Thesis Defence: Jessica Hanzelkova

Tuesday, May 12, 2020 12:00 pm - 12:00 pm EDT (GMT -04:00)

The Artifacts of No-Place

Jessica Hanzelkova thesis image

Abstract: 

This thesis assembles within it a glimpse of ‘a life’. It traces a path of disillusion to dissolution, in navigating a search for identity in an increasingly globalized world. It is an exceptionally personal journey.
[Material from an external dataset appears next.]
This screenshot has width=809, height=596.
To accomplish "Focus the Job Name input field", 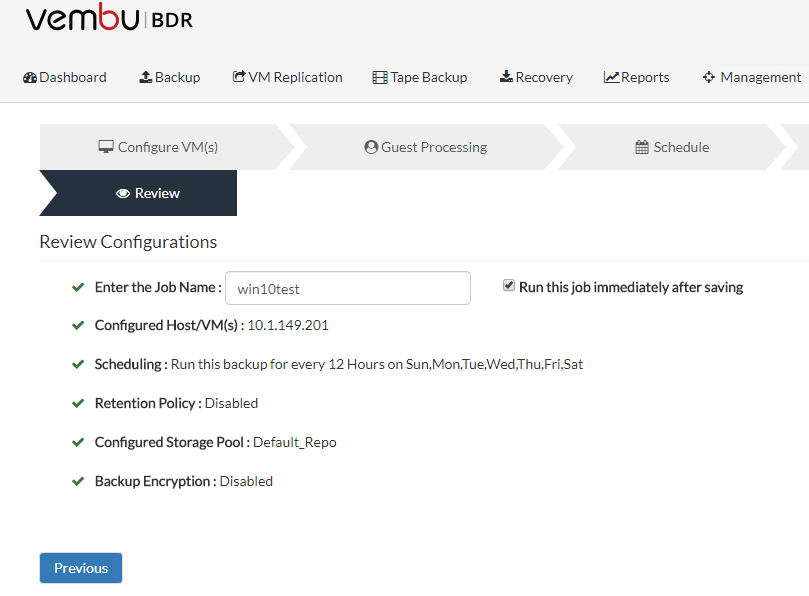I will [x=348, y=288].
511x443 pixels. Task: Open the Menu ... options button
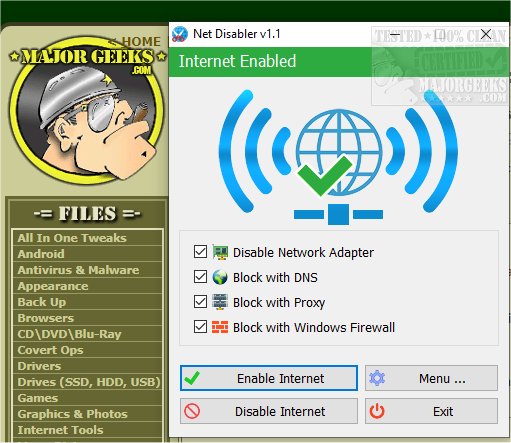coord(431,378)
Settling into a trajectory carved by posthumanism, the thesis finds a steady muse in the twenty-first century as a temporal conception and paradigmatic tipping point. More specifically, it has allowed me to channel the embodied liminality I have felt during this time, as a woman, a digital native, and a perceived other, through a series of devices affixed within the space of the head – The Artifacts of No-Place. In disrupting identification and playing with the boundaries of the body each artifact has lent itself to different performances, different means of liberation, concealment, and spectacle. This grounds an otherwise disembodied speculation on disillusion and dissolution, within a process of making. The following document captures a methodology of serious play undertaken in this thesis. It assembles lengthy fragments of thought that navigate struggles with otherness, home, and difference, adjacent to visual encounters, headline clippings, and embodied narratives. This is done to mirror my own understanding of belonging, as it morphed to accept processes of becoming. By assembling these seemingly disparate elements I interrogate boundaries imposed and propagated in society, by mapping a meandering route towards a posthuman and nomadic sensibility.

Scrolling endlessly, scaling rapidly, we dissolve and reform within global movements of information, energy, and ideas.

The examining committee is as follows:

Supervisor: Dereck Revington
Committee Members: Anne Bordeleau, Robert Jan van Pelt
External Reader: Christie Pearson

The defence examination will take place:  
May 12, 2020, 12:00pm, Zoom URL: https://zoom.us/j/91226507036
Password 
available via the graduate student Learn page or by request.


The committee has been approved as authorized by the Graduate Studies Committee. A copy of the thesis is available for perusal in ARC 2106A.